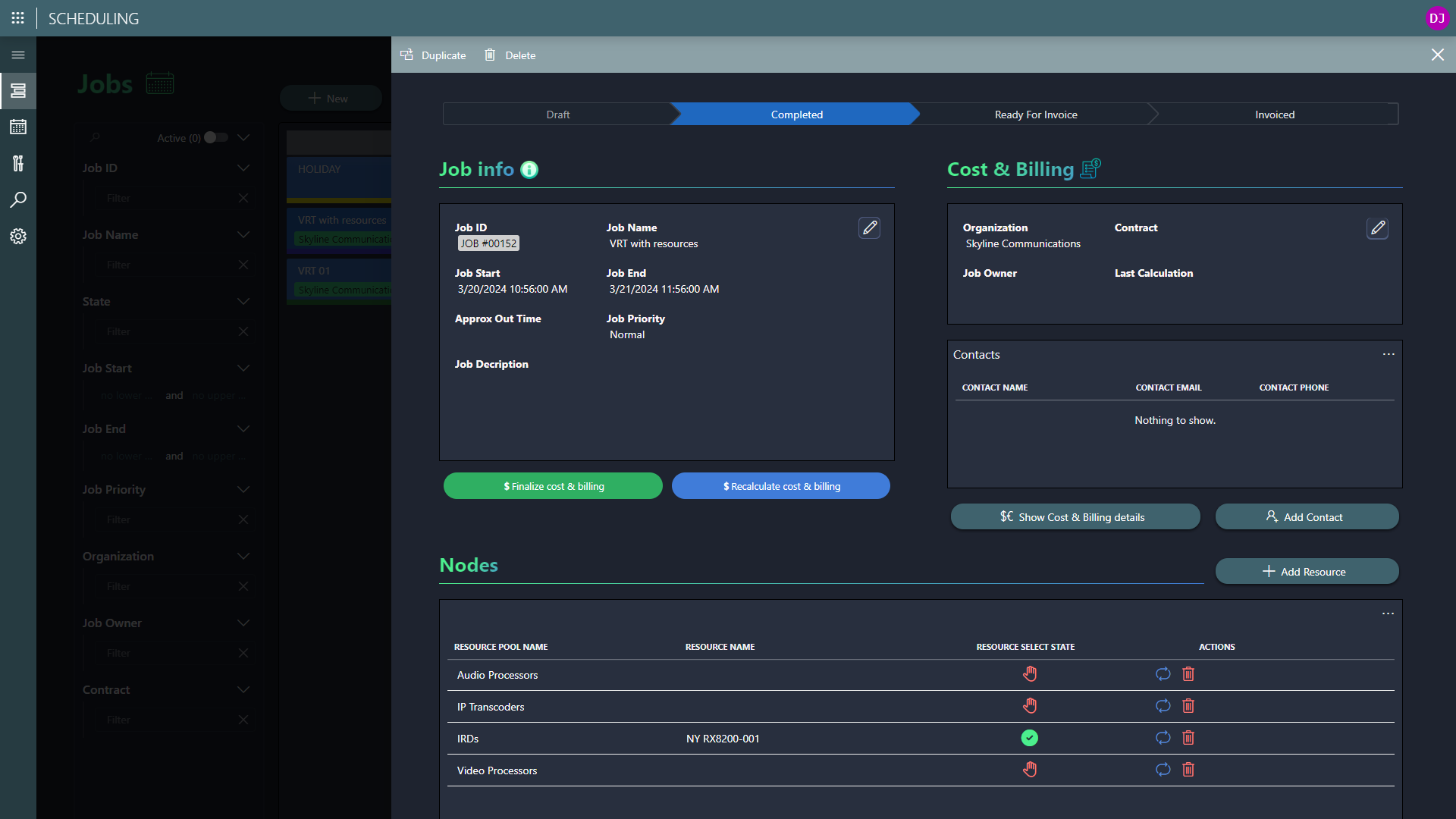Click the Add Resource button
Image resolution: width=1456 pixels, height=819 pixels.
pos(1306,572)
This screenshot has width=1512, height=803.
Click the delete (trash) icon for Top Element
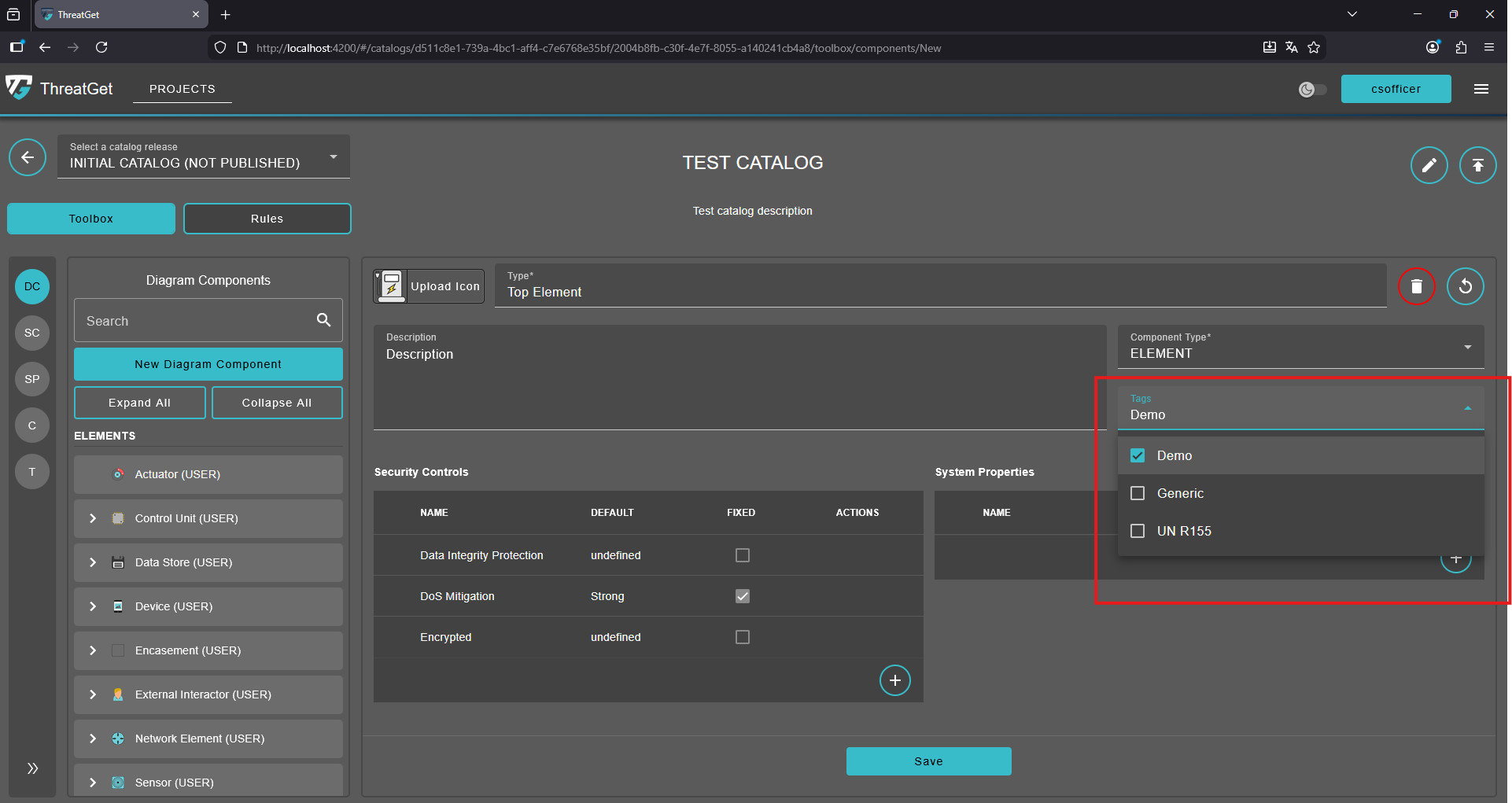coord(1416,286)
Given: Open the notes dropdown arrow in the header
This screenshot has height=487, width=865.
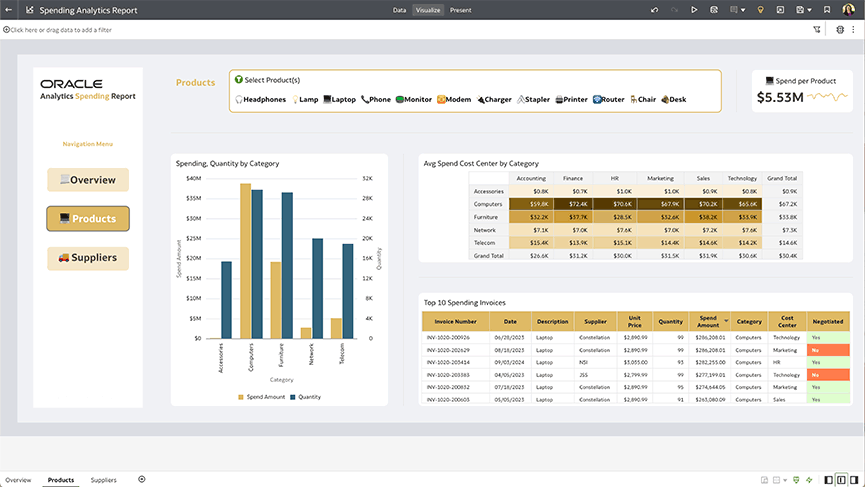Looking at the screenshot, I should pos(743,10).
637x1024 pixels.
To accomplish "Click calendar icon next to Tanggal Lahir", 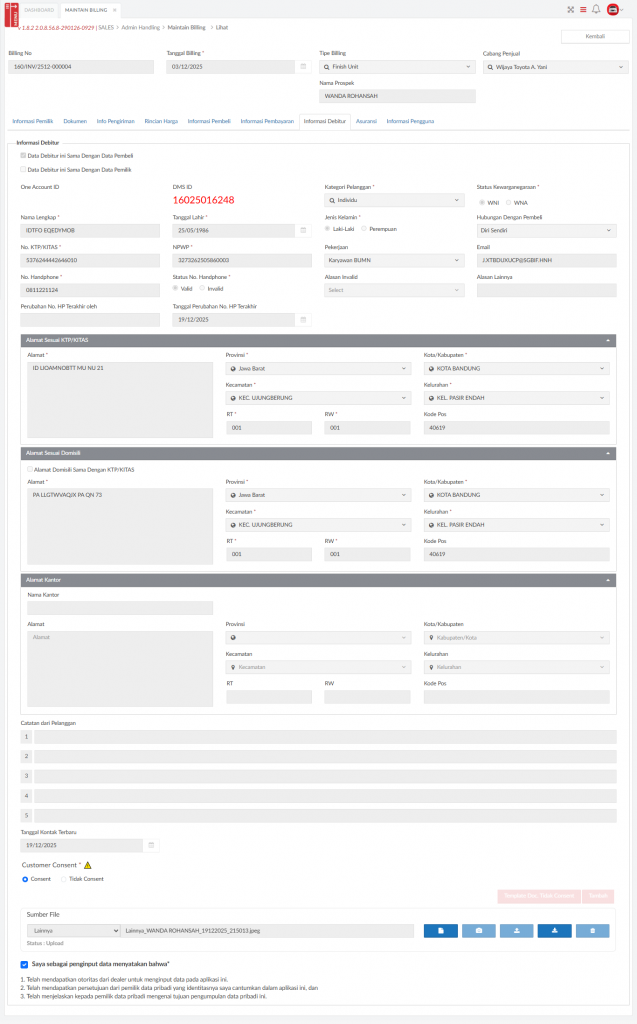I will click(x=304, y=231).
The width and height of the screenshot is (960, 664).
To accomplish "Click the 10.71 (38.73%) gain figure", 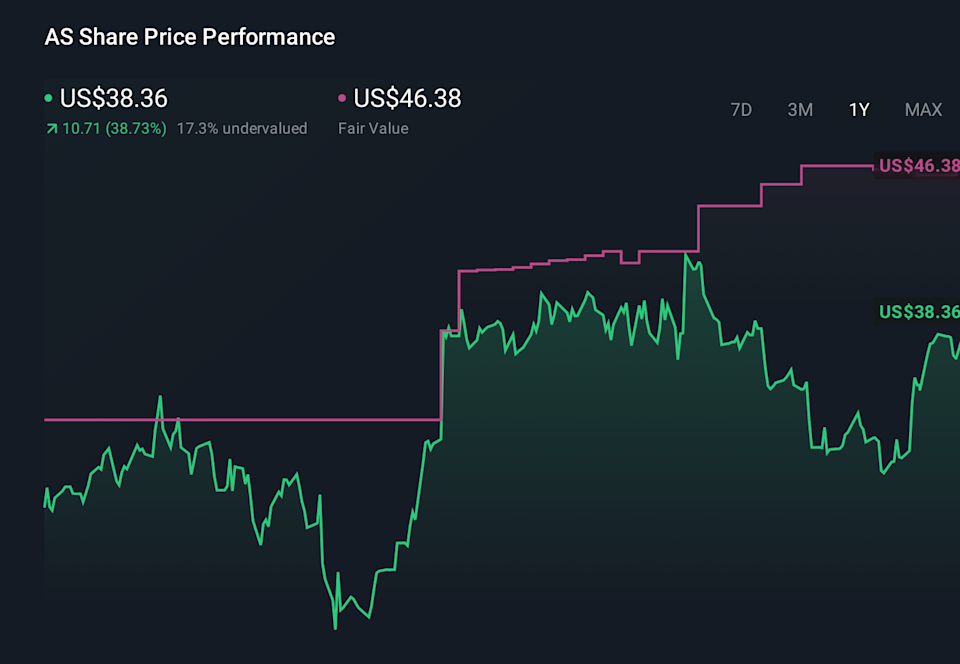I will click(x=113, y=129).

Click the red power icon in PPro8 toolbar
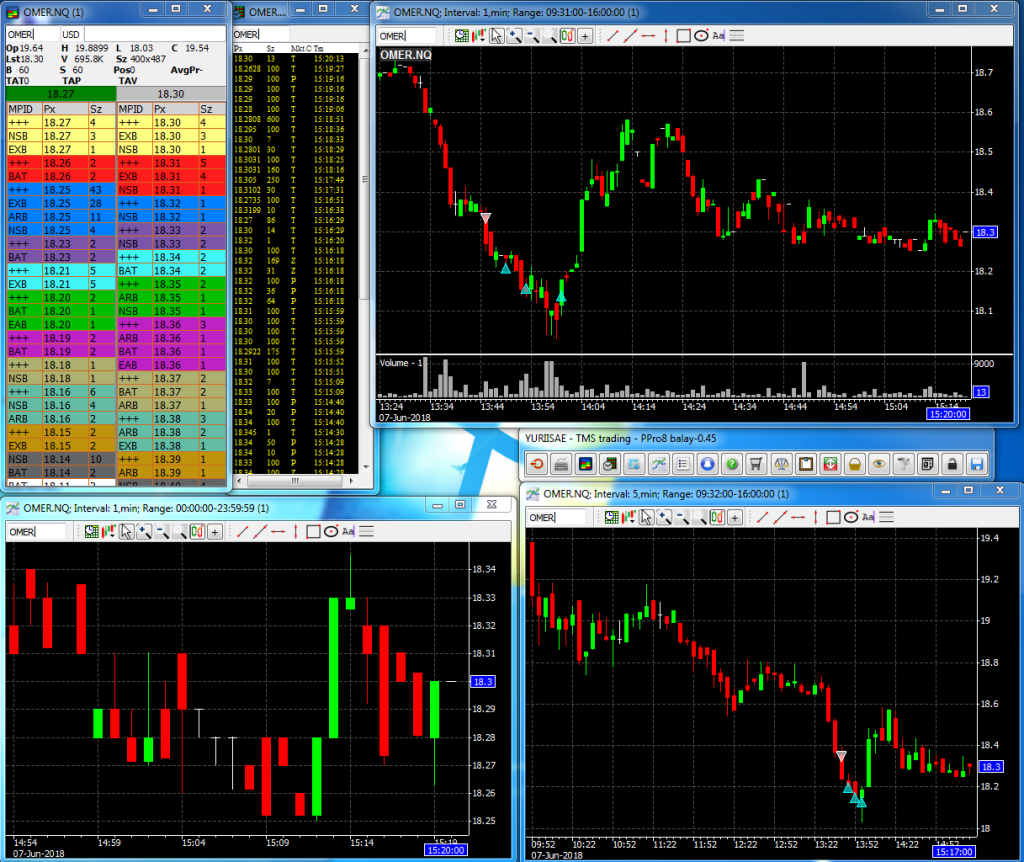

________________________

* **What is expected**
Rewrite the stretch from the start of the material through the line containing "Looking at the", switching "delete" to "remove" and leaving everything else unchanged, and omit the pictures.

* **Result of the exercise**
Click the Add Resource button
Image resolution: width=1456 pixels, height=819 pixels.
pos(1306,572)
This screenshot has width=1512, height=803.
Click the remove (trash) icon for Top Element
coord(1416,286)
Given: Open the notes dropdown arrow in the header
This screenshot has height=487, width=865.
Looking at the screenshot, I should pos(743,10).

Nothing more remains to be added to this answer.